Entries on target coordinates:
+++++

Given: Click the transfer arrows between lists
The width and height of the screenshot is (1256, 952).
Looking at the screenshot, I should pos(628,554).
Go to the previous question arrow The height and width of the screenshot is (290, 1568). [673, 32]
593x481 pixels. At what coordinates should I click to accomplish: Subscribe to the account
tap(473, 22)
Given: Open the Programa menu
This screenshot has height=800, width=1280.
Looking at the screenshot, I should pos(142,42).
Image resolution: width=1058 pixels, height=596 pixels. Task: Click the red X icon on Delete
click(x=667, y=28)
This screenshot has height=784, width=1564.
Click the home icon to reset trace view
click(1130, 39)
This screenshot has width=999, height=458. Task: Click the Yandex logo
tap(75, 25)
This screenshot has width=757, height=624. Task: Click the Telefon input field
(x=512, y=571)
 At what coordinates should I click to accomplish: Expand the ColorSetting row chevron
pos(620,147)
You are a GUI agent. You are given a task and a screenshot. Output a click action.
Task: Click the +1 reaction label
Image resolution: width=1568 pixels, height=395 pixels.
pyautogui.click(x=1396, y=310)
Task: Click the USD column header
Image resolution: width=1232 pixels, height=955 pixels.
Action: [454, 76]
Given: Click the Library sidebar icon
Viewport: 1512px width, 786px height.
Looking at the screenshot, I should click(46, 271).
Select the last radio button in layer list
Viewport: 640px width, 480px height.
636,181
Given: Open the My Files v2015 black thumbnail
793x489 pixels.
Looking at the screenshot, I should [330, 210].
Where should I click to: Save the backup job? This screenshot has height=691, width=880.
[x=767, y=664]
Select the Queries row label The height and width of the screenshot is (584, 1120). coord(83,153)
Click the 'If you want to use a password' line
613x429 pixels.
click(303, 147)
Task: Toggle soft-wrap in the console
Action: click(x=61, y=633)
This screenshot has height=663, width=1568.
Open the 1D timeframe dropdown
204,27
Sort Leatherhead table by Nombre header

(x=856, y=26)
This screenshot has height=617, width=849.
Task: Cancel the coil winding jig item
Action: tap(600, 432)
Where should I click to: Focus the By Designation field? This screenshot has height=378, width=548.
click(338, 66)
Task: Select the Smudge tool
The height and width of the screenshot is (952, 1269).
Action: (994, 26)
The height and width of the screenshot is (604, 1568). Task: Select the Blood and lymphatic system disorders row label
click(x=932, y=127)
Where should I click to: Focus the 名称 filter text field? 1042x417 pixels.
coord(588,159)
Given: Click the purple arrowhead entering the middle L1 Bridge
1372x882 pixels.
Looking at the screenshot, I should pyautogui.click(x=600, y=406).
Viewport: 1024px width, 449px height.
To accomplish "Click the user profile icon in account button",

+++++

Given problem:
Copy the data above line for line, leaving every character unchanged.

Solution for this exercise:
Given: Click the transfer arrows between lists
The width and height of the screenshot is (1256, 952).
Looking at the screenshot, I should pos(628,554).
Go to the previous question arrow The height and width of the screenshot is (290, 1568). [673, 32]
593x481 pixels. At what coordinates should I click to accomplish: Subscribe to the account
tap(473, 22)
Given: Open the Programa menu
This screenshot has height=800, width=1280.
Looking at the screenshot, I should pos(142,42).
Image resolution: width=1058 pixels, height=596 pixels. Task: Click the red X icon on Delete
click(x=667, y=28)
This screenshot has height=784, width=1564.
Click the home icon to reset trace view
click(1130, 39)
This screenshot has width=999, height=458. Task: Click the Yandex logo
tap(75, 25)
This screenshot has width=757, height=624. Task: Click the Telefon input field
(x=512, y=571)
 At what coordinates should I click to accomplish: Expand the ColorSetting row chevron
pos(620,147)
You are a GUI agent. You are given a task and a screenshot. Output a click action.
Task: Click the +1 reaction label
Image resolution: width=1568 pixels, height=395 pixels.
pyautogui.click(x=1396, y=310)
Task: Click the USD column header
Image resolution: width=1232 pixels, height=955 pixels.
Action: [454, 76]
Given: Click the Library sidebar icon
Viewport: 1512px width, 786px height.
Looking at the screenshot, I should click(46, 271).
Select the last radio button in layer list
Viewport: 640px width, 480px height.
636,181
Given: Open the My Files v2015 black thumbnail
793x489 pixels.
Looking at the screenshot, I should [330, 210].
Where should I click to: Save the backup job? This screenshot has height=691, width=880.
[x=767, y=664]
Select the Queries row label The height and width of the screenshot is (584, 1120). coord(83,153)
Click the 'If you want to use a password' line
613x429 pixels.
click(303, 147)
Task: Toggle soft-wrap in the console
Action: click(x=61, y=633)
This screenshot has height=663, width=1568.
Open the 1D timeframe dropdown
204,27
Sort Leatherhead table by Nombre header

(x=856, y=26)
This screenshot has height=617, width=849.
Task: Cancel the coil winding jig item
Action: tap(600, 432)
Where should I click to: Focus the By Designation field? This screenshot has height=378, width=548.
click(338, 66)
Task: Select the Smudge tool
The height and width of the screenshot is (952, 1269).
Action: (994, 26)
The height and width of the screenshot is (604, 1568). Task: Select the Blood and lymphatic system disorders row label
click(x=932, y=127)
Where should I click to: Focus the 名称 filter text field? 1042x417 pixels.
coord(588,159)
Given: Click the purple arrowhead entering the middle L1 Bridge
1372x882 pixels.
Looking at the screenshot, I should pyautogui.click(x=600, y=406).
Viewport: 1024px width, 449px height.
To accomplish "Click the user profile icon in account button",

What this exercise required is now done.